Отец жулькнул ладошкой лицо, резко вздохнул, добыл припрятанный меж сосной и памятником веник.
Прибрали могилку, положили на холмик бумажные цветы. Сели втроем на скамеечку. Помолчали. Слева одиноко как-то затерянно гудел Чуйский тракт, откуда-то доносились причитание и плач. Отец достал бутылочку красненькой — раньше, говорят, обходились без этого, но теперь не получается, потому как если не выпить, так что делать? Помолчать остается и уйти. Что-то же должно совершиться! Выпили, помянули. Дед Макар положил на могилку конфеток, печенье, яйцо. Отец хотел немножко и вина полить, дед остановил — не пила покойница.

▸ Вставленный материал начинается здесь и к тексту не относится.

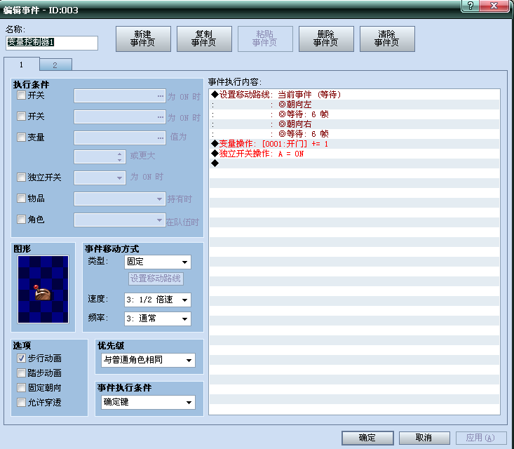Enable the 允许穿透 checkbox
This screenshot has width=514, height=449.
coord(22,402)
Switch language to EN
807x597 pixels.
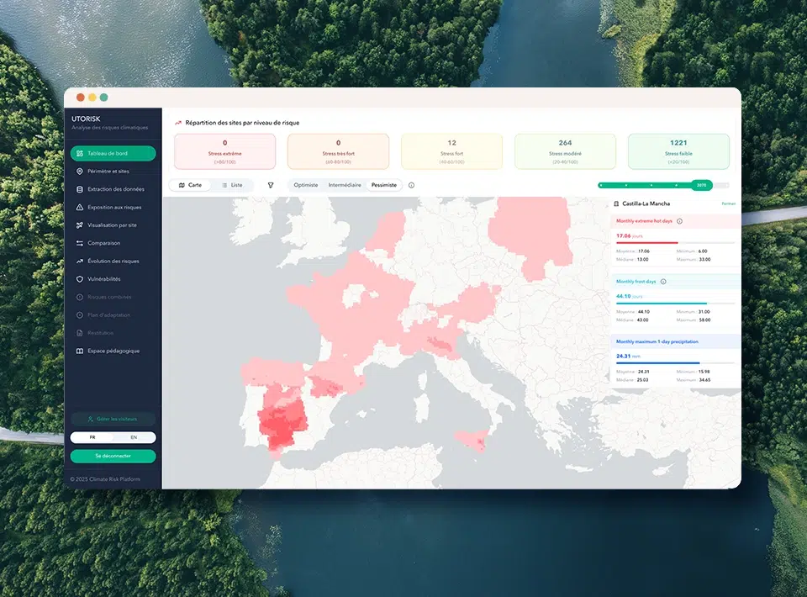[134, 437]
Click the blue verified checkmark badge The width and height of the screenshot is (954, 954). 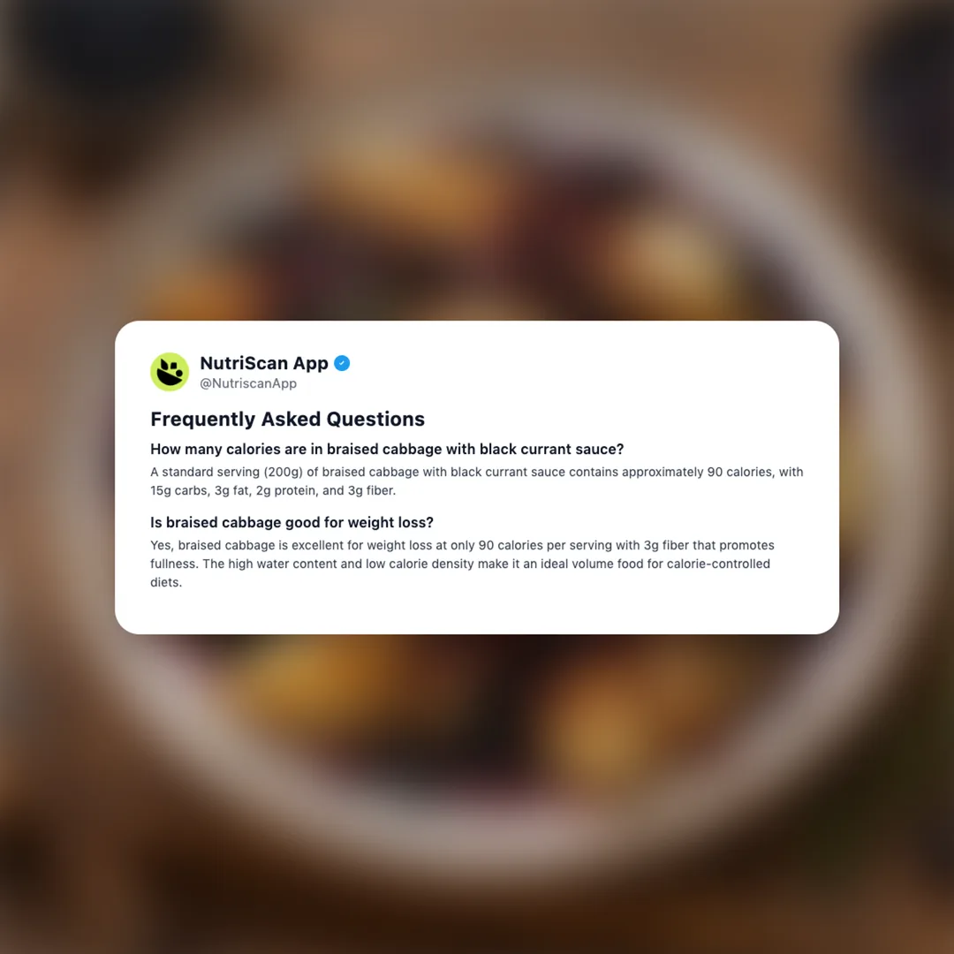click(x=342, y=363)
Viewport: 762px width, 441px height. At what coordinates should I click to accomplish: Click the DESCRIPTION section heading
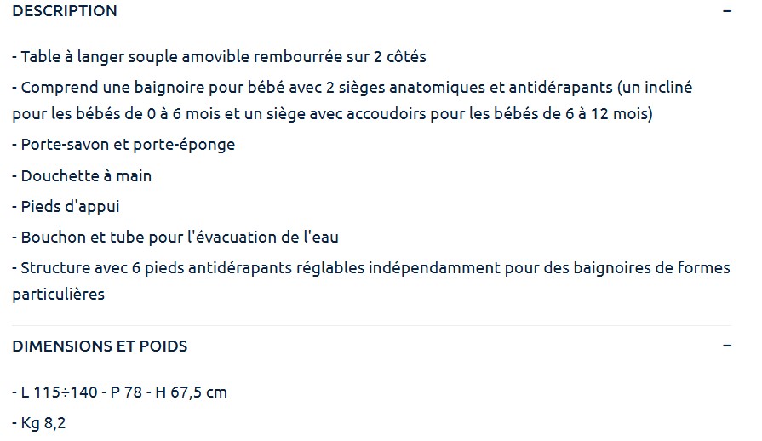coord(65,11)

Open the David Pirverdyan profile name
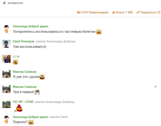coord(24,41)
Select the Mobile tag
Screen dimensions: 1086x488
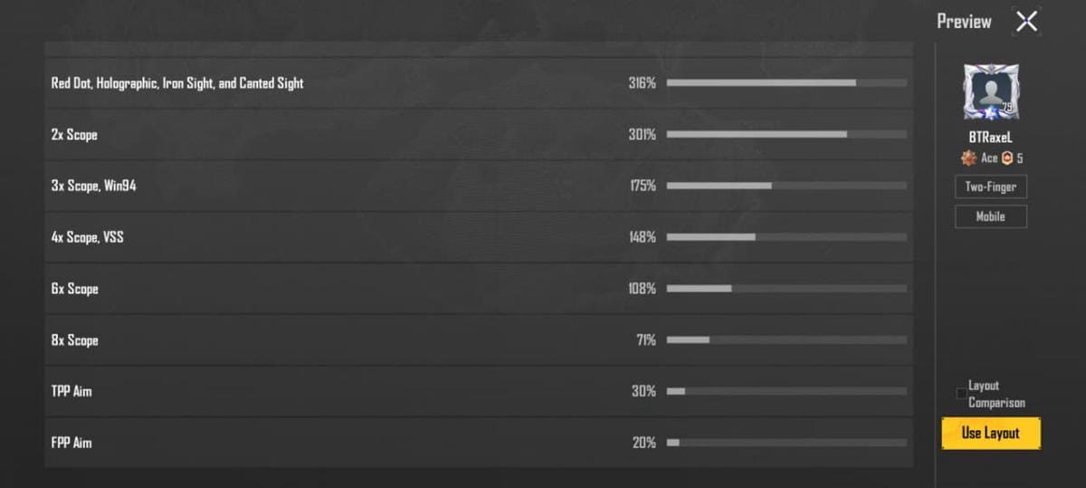coord(990,217)
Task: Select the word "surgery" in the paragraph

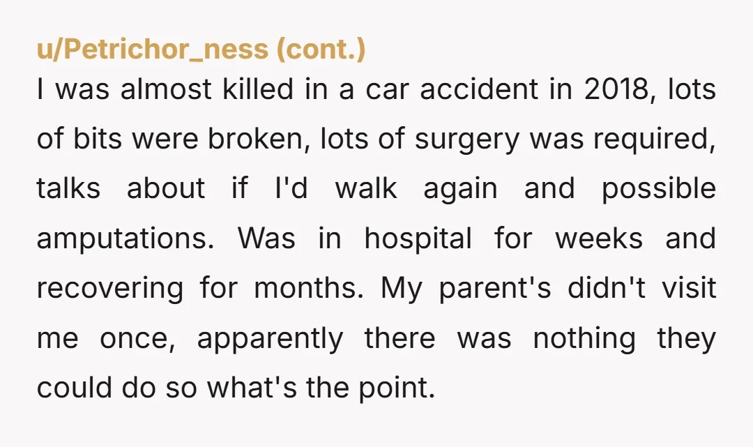Action: click(x=466, y=140)
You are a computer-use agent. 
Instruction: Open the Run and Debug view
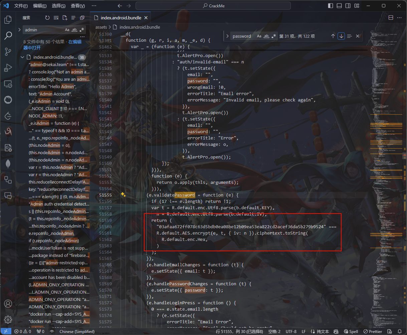tap(8, 68)
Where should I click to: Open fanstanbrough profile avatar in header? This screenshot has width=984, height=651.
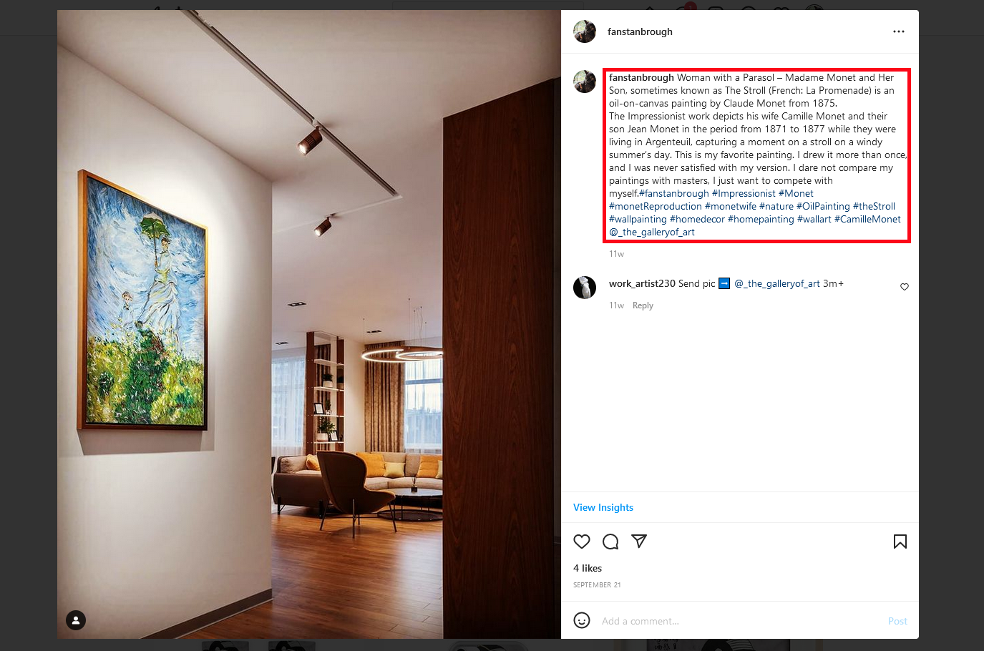pyautogui.click(x=585, y=31)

И вдруг сзади, рядом совсем, зазвучал, словно из земли пророс, высокий жалостливый голос. Запел за упокой. Миша не столь услышал его — почувствовал физически: невидимые будто бы пальцы по спине проехались. Страдание жило в голосе и великое смирение, в забытьи ровно человек о своем давнем и неутешном горе запел.
У шоферской могилки — памятник из трех карданов, врытых в землю так, что средний повыше и к нему приварен руль — у могилки этой стояли две старухи в черном монашеском одеянии. Пела — отпевала, — держа перед собой раскрытую книгу, крупная, осанистая, непохожая вовсе на привычных жалких старушек-богомолок. Товарка же ее была самая обычная для кладбища, худая, скрюченная, с большой торбой в руках.